Your answer must be an exact transcription of every record.

Stored records:
========================
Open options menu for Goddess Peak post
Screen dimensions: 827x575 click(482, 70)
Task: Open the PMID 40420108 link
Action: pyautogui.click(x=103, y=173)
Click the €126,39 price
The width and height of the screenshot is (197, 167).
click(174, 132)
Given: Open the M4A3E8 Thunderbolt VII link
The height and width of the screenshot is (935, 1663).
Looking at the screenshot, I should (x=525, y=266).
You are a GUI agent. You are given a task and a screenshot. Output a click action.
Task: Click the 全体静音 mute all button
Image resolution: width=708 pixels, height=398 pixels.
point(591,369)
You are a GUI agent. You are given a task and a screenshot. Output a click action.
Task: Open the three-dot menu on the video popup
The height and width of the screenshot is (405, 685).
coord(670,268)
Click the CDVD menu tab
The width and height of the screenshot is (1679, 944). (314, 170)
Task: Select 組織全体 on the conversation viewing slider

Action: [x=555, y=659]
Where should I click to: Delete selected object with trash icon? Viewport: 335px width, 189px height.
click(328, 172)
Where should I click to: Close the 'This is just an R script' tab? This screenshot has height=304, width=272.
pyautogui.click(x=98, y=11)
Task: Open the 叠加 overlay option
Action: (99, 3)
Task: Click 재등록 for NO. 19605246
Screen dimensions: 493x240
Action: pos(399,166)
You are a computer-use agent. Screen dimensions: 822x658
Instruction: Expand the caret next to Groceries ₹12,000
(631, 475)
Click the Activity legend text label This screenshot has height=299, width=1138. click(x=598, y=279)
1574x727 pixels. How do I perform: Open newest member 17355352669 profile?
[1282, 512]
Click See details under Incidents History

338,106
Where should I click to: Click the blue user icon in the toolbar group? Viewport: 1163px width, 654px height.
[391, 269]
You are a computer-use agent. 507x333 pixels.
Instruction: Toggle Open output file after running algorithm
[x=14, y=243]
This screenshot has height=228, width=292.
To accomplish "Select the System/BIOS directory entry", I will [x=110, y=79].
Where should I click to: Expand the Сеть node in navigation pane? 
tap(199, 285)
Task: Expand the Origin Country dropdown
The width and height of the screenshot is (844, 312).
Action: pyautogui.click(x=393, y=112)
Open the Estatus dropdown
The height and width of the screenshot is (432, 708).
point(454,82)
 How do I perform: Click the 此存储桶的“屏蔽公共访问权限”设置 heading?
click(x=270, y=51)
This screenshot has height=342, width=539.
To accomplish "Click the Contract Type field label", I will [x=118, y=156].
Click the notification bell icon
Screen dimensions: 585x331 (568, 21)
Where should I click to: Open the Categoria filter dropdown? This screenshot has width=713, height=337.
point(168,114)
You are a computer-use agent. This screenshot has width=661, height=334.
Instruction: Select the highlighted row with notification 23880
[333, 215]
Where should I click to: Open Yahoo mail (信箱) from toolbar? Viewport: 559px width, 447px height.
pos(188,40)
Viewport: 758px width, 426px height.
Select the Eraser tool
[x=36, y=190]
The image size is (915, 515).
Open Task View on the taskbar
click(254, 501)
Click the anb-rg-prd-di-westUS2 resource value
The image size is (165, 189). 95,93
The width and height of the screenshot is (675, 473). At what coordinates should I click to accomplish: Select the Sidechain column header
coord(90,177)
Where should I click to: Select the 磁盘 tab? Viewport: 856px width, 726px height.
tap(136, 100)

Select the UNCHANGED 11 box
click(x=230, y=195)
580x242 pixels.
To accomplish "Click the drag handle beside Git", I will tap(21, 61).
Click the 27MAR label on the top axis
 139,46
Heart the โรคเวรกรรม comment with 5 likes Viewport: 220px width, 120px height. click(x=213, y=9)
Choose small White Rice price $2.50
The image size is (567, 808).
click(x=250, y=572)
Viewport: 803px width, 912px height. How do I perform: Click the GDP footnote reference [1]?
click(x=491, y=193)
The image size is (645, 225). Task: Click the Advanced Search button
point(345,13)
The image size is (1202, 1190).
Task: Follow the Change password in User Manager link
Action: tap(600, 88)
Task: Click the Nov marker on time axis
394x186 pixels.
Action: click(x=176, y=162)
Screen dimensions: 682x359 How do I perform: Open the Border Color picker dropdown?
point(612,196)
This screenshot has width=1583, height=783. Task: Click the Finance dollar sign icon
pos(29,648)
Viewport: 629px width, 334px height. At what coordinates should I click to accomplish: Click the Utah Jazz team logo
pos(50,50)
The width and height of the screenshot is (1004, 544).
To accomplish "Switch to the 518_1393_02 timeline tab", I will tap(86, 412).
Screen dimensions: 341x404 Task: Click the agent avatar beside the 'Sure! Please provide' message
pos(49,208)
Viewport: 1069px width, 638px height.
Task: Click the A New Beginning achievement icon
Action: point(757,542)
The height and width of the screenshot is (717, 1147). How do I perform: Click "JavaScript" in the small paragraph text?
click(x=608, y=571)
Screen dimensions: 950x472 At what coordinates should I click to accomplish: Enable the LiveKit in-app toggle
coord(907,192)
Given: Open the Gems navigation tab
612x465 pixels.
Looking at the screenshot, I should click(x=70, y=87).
========================
• _Solution to the problem_
Open options menu for Goddess Peak post
Screen dimensions: 827x575 click(482, 70)
Task: Open the PMID 40420108 link
Action: pyautogui.click(x=103, y=173)
Click the €126,39 price
The width and height of the screenshot is (197, 167).
click(174, 132)
Given: Open the M4A3E8 Thunderbolt VII link
The height and width of the screenshot is (935, 1663).
Looking at the screenshot, I should (x=525, y=266).
You are a GUI agent. You are given a task and a screenshot. Output a click action.
Task: Click the 全体静音 mute all button
Image resolution: width=708 pixels, height=398 pixels.
point(591,369)
You are a GUI agent. You are given a task and a screenshot. Output a click action.
Task: Open the three-dot menu on the video popup
The height and width of the screenshot is (405, 685).
coord(670,268)
Click the CDVD menu tab
The width and height of the screenshot is (1679, 944). (314, 170)
Task: Select 組織全体 on the conversation viewing slider

Action: [x=555, y=659]
Where should I click to: Delete selected object with trash icon? Viewport: 335px width, 189px height.
click(328, 172)
Where should I click to: Close the 'This is just an R script' tab? This screenshot has height=304, width=272.
pyautogui.click(x=98, y=11)
Task: Open the 叠加 overlay option
Action: (99, 3)
Task: Click 재등록 for NO. 19605246
Screen dimensions: 493x240
Action: pos(399,166)
You are a computer-use agent. Screen dimensions: 822x658
Instruction: Expand the caret next to Groceries ₹12,000
(631, 475)
Click the Activity legend text label This screenshot has height=299, width=1138. click(x=598, y=279)
1574x727 pixels. How do I perform: Open newest member 17355352669 profile?
[1282, 512]
Click See details under Incidents History

338,106
Where should I click to: Click the blue user icon in the toolbar group? Viewport: 1163px width, 654px height.
[391, 269]
You are a computer-use agent. 507x333 pixels.
Instruction: Toggle Open output file after running algorithm
[x=14, y=243]
This screenshot has height=228, width=292.
To accomplish "Select the System/BIOS directory entry", I will [x=110, y=79].
Where should I click to: Expand the Сеть node in navigation pane? 
tap(199, 285)
Task: Expand the Origin Country dropdown
The width and height of the screenshot is (844, 312).
Action: pyautogui.click(x=393, y=112)
Open the Estatus dropdown
The height and width of the screenshot is (432, 708).
point(454,82)
 How do I perform: Click the 此存储桶的“屏蔽公共访问权限”设置 heading?
click(x=270, y=51)
This screenshot has height=342, width=539.
To accomplish "Click the Contract Type field label", I will [x=118, y=156].
Click the notification bell icon
Screen dimensions: 585x331 (568, 21)
Where should I click to: Open the Categoria filter dropdown? This screenshot has width=713, height=337.
point(168,114)
You are a computer-use agent. This screenshot has width=661, height=334.
Instruction: Select the highlighted row with notification 23880
[333, 215]
Where should I click to: Open Yahoo mail (信箱) from toolbar? Viewport: 559px width, 447px height.
pos(188,40)
Viewport: 758px width, 426px height.
Select the Eraser tool
[x=36, y=190]
The image size is (915, 515).
Open Task View on the taskbar
click(254, 501)
Click the anb-rg-prd-di-westUS2 resource value
The image size is (165, 189). 95,93
The width and height of the screenshot is (675, 473). At what coordinates should I click to accomplish: Select the Sidechain column header
coord(90,177)
Where should I click to: Select the 磁盘 tab? Viewport: 856px width, 726px height.
tap(136, 100)

Select the UNCHANGED 11 box
click(x=230, y=195)
580x242 pixels.
To accomplish "Click the drag handle beside Git", I will tap(21, 61).
Click the 27MAR label on the top axis
 139,46
Heart the โรคเวรกรรม comment with 5 likes Viewport: 220px width, 120px height. click(x=213, y=9)
Choose small White Rice price $2.50
The image size is (567, 808).
click(x=250, y=572)
Viewport: 803px width, 912px height. How do I perform: Click the GDP footnote reference [1]?
click(x=491, y=193)
The image size is (645, 225). Task: Click the Advanced Search button
point(345,13)
The image size is (1202, 1190).
Task: Follow the Change password in User Manager link
Action: tap(600, 88)
Task: Click the Nov marker on time axis
394x186 pixels.
Action: click(x=176, y=162)
Screen dimensions: 682x359 How do I perform: Open the Border Color picker dropdown?
point(612,196)
This screenshot has width=1583, height=783. Task: Click the Finance dollar sign icon
pos(29,648)
Viewport: 629px width, 334px height. At what coordinates should I click to accomplish: Click the Utah Jazz team logo
pos(50,50)
The width and height of the screenshot is (1004, 544).
To accomplish "Switch to the 518_1393_02 timeline tab", I will tap(86, 412).
Screen dimensions: 341x404 Task: Click the agent avatar beside the 'Sure! Please provide' message
pos(49,208)
Viewport: 1069px width, 638px height.
Task: Click the A New Beginning achievement icon
Action: point(757,542)
The height and width of the screenshot is (717, 1147). How do I perform: Click "JavaScript" in the small paragraph text?
click(x=608, y=571)
Screen dimensions: 950x472 At what coordinates should I click to accomplish: Enable the LiveKit in-app toggle
coord(907,192)
Given: Open the Gems navigation tab
612x465 pixels.
Looking at the screenshot, I should click(x=70, y=87).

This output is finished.